RE Perl Pattern matching

Discussion in 'Perl Misc' started by Deepan Perl XML Parser, Apr 2, 2008.

  1. Hi,
    I am having a string say $str, the value of it is as
    below:

    <responseStatus>HTTP/1.1 200 OK</responseStatus>

    <cookies>

    <cookie name="ASPSESSIONIDSQDCBDBA" path="/" domain="www-
    int.juniper.net">DOCFGJEAKNOMBLHCGEMOIMBA</cookie>

    </cookies>

    <headers>

    <header name="Cache-control">private</header>

    <header name="Content-Encoding">deflate</header>

    <header name="Content-Type">text/html</header>

    <header name="Date">Wed, 26 Mar 2008 04:48:16 GMT</header>

    <header name="Server">Concealed by Juniper Networks Redline EX</
    header>

    <header name="Set-
    Cookie">ASPSESSIONIDSQDCBDBA=DOCFGJEAKNOMBLHCGEMOIMBA; path=/</header>

    <header name="Transfer-Encoding">chunked</header>

    <header name="Vary">Accept-Encoding, User-Agent</header>

    <header name="Via">1.1 sac-p-green-dx2 (Juniper Networks
    Application Acceleration Platform - DX 5.1.8 0)</header>

    <header name="Warning">214 www-int.juniper.net &quot;Juniper
    Networks DX Active&quot;</header>

    <header name="X-Powered-By">ASP.NET</header>

    </headers>

    <content>

    <contentLength>27887</contentLength>

    <compression>71.3</compression>

    <encodingScheme>deflate</encodingScheme>

    <text><![CDATA[
    <!DOCTYPE html PUBLIC "-//W3C//DTD XHTML 1.0 Strict//EN"..."http://
    www.w3.org/TR/xhtml1/DTD/xhtml1-strict.dtd">..<html>..<head>....<title>
    Intranet Home Page</title>..<script language="JavaScript" type="text/
    javascript">..function clicker()..{..document.seek2.qt.value =
    document.seek1.qt.value;..return true;..}</form>.. <!-- close Main2 --
    >..</div><!-- close Main1 -->....</body>..</html>..

    ]]></text>

    <mimeType>text/html</mimeType>

    </content>

    ----------------

    Now i want to get everything between "<text><![CDATA[" and "]]></
    text>" [ie i need to capture the CDATA section]and i am using the
    below code

    if( $str =~ m#<text><!\[CDATA\[(.*)\]\]></text># )
    {
    print $1;
    }


    But not getting anything.

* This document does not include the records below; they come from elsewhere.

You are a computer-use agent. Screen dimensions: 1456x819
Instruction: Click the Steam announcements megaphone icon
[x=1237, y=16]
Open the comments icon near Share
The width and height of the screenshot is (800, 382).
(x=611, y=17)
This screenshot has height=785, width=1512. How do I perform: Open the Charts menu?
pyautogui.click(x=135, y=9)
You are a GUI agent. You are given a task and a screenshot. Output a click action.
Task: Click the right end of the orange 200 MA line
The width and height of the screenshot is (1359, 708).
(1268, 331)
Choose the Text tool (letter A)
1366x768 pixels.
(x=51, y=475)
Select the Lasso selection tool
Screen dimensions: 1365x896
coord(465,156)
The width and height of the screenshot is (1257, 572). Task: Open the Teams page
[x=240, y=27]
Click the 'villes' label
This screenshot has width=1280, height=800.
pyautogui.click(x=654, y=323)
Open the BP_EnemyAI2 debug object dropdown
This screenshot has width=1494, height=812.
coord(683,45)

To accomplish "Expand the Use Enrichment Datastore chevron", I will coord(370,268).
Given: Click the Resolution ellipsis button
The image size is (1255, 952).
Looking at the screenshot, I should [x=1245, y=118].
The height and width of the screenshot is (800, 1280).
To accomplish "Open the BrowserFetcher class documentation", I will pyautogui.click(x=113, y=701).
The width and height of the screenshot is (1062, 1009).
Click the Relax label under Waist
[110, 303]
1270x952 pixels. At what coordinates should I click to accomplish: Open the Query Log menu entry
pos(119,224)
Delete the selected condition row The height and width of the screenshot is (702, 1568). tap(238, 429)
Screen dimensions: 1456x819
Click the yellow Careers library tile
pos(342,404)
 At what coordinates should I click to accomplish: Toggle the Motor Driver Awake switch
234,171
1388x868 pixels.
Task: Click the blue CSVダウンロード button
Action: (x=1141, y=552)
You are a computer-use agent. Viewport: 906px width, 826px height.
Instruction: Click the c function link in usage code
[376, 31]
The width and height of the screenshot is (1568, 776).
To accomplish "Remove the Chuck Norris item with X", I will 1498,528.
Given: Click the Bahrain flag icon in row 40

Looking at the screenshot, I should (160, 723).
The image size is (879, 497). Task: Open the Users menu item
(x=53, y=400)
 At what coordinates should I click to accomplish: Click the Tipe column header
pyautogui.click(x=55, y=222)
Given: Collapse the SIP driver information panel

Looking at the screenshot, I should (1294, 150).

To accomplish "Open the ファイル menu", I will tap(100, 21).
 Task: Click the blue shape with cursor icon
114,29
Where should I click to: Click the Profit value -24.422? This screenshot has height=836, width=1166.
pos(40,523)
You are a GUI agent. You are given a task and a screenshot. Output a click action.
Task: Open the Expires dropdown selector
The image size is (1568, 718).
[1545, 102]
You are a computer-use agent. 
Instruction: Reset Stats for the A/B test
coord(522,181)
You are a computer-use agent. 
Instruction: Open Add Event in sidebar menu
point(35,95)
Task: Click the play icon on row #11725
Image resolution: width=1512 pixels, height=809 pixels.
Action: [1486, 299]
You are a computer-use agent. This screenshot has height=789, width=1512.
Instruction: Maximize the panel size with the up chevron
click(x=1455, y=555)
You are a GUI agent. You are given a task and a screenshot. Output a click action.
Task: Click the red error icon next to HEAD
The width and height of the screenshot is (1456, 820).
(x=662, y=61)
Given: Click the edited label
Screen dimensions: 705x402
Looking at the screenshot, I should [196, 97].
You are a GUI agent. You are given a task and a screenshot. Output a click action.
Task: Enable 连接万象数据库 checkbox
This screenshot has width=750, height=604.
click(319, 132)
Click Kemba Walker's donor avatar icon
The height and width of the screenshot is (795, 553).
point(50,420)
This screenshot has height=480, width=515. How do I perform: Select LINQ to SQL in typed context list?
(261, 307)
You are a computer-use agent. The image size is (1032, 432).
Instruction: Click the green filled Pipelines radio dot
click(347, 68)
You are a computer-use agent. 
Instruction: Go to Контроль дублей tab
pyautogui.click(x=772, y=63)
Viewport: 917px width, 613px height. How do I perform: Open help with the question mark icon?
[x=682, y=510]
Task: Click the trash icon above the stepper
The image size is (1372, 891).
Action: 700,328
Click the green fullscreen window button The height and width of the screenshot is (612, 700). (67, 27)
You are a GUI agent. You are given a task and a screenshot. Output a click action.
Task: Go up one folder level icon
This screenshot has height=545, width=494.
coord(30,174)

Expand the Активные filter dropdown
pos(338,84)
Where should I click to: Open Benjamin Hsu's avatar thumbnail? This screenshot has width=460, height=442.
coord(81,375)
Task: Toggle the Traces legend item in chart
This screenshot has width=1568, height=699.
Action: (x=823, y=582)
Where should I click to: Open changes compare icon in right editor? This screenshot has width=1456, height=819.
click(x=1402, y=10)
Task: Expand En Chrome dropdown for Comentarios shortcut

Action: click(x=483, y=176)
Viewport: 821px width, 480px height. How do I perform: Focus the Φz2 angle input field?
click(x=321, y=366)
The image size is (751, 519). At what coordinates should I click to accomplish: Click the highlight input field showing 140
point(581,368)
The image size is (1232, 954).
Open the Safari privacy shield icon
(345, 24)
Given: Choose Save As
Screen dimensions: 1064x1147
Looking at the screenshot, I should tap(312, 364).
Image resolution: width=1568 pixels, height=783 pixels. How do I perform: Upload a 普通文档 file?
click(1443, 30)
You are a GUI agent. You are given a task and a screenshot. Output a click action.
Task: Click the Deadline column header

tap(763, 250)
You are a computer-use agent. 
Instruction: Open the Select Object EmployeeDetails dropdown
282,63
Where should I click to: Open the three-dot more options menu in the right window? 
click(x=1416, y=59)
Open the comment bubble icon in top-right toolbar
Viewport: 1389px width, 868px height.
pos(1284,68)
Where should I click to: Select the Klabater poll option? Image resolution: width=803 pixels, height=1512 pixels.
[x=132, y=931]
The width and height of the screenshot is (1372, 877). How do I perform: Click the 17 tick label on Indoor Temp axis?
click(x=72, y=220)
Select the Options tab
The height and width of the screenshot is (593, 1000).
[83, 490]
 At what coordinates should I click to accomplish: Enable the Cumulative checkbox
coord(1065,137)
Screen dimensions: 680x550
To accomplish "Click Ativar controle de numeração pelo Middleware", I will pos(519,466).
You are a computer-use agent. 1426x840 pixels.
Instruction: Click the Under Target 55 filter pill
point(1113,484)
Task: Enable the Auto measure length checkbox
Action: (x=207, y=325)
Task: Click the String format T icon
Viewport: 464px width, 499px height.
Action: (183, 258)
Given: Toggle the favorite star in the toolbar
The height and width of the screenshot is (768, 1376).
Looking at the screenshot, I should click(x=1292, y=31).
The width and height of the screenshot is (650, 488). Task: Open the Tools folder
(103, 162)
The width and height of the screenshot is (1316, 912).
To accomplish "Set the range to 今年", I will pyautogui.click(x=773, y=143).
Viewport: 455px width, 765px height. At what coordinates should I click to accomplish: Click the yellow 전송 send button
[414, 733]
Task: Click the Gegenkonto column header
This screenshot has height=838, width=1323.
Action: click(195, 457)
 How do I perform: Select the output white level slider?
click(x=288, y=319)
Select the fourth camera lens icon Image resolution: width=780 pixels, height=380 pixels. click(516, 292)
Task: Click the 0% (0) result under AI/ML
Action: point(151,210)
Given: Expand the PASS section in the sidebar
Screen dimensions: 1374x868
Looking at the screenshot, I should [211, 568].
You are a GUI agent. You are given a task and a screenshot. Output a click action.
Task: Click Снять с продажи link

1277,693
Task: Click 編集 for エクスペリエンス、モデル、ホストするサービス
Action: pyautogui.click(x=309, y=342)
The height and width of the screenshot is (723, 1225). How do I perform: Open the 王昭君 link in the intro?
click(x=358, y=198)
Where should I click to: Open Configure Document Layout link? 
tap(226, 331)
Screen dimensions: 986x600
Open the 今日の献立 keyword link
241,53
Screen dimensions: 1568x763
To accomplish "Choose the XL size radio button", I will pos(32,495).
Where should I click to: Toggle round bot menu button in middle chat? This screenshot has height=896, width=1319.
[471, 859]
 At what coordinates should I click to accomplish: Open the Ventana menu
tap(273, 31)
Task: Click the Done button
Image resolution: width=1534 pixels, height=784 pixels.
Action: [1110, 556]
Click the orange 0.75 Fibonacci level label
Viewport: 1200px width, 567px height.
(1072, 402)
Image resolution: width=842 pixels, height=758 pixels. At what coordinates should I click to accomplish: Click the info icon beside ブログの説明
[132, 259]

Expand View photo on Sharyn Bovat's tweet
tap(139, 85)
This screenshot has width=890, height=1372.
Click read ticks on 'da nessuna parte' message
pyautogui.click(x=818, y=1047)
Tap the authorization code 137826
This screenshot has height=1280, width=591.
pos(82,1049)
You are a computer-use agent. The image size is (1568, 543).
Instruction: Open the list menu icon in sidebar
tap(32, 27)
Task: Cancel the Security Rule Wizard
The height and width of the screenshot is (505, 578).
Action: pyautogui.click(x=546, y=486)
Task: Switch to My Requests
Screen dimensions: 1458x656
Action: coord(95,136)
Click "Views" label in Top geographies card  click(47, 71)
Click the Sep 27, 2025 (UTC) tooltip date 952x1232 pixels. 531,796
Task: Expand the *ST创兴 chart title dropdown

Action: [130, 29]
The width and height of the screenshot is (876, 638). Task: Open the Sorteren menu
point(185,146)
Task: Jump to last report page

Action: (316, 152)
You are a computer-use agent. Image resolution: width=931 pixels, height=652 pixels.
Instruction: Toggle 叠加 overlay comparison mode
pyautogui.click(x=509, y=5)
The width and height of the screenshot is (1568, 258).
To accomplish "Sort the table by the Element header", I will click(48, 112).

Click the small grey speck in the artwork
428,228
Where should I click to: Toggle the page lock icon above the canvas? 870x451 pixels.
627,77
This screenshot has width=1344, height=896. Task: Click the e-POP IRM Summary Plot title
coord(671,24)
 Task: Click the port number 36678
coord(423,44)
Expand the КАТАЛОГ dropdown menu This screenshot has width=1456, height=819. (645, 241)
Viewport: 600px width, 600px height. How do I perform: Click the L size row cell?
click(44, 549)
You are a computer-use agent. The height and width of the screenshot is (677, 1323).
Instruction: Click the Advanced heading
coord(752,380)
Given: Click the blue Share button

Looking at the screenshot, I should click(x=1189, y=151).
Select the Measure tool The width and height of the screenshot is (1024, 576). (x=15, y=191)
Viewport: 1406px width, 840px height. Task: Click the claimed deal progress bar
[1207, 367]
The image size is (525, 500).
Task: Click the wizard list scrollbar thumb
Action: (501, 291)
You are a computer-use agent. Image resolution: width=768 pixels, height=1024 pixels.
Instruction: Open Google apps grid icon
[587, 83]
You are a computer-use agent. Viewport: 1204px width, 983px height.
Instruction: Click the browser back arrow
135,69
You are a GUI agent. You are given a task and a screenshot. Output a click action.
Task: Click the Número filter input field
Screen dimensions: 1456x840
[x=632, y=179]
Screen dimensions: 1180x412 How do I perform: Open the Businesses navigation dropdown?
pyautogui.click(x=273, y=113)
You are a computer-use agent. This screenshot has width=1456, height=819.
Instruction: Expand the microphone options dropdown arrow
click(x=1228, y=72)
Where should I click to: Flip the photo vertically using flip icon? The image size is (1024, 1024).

Can anyone find out the fault in it?
    Deepan Perl XML Parser, Apr 2, 2008
    #1
    1. Advertising

  2. Deepan Perl XML Parser

    Ben Bullock Guest

    On Apr 2, 2:23 pm, Deepan Perl XML Parser <> wrote:

    > if( $str =~ m#<text><!\[CDATA\[(.*)\]\]></text># )
    > {
    > print $1;
    >
    > }
    >
    > But not getting anything. Can anyone find out the fault in it?


    You need an "s" at the end:

    if( $str =~ m#<text><!\[CDATA\[(.*)\]\]></text>#s )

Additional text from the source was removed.